§ Task to carry out: Transcribe the lines of the records starting with the one that has "Zorzside srl (265, 2568)" in it and ending with the last, and transcribe nothing else.
══ Exercise input ══
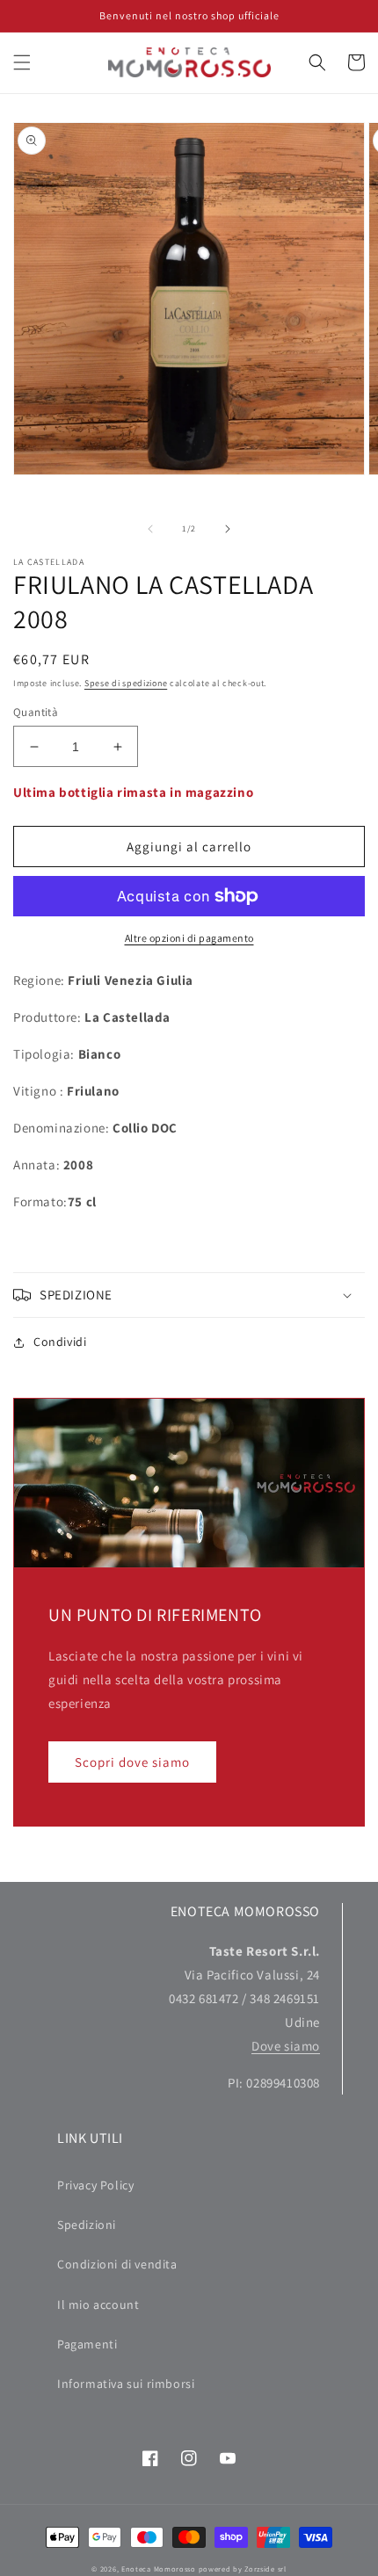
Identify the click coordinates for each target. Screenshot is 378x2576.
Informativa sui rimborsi (125, 2383)
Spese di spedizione (125, 683)
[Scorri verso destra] (227, 529)
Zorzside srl (265, 2568)
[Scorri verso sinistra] (150, 529)
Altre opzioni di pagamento (189, 937)
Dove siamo (285, 2045)
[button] (22, 62)
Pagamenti (87, 2344)
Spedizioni (86, 2224)
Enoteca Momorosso (158, 2568)
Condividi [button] (59, 1342)
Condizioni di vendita (117, 2264)
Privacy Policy (95, 2185)
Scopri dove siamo (132, 1762)
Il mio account (98, 2304)
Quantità (35, 712)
═══
§ Output for this task:
Zorzside srl (265, 2568)
[Scorri verso sinistra] (150, 529)
Altre opzioni di pagamento (189, 937)
Dove siamo (285, 2045)
[button] (22, 62)
Pagamenti (87, 2344)
Spedizioni (86, 2224)
Enoteca Momorosso (158, 2568)
Condividi [button] (59, 1342)
Condizioni di vendita (117, 2264)
Privacy Policy (95, 2185)
Scopri dove siamo (132, 1762)
Il mio account (98, 2304)
Quantità (35, 712)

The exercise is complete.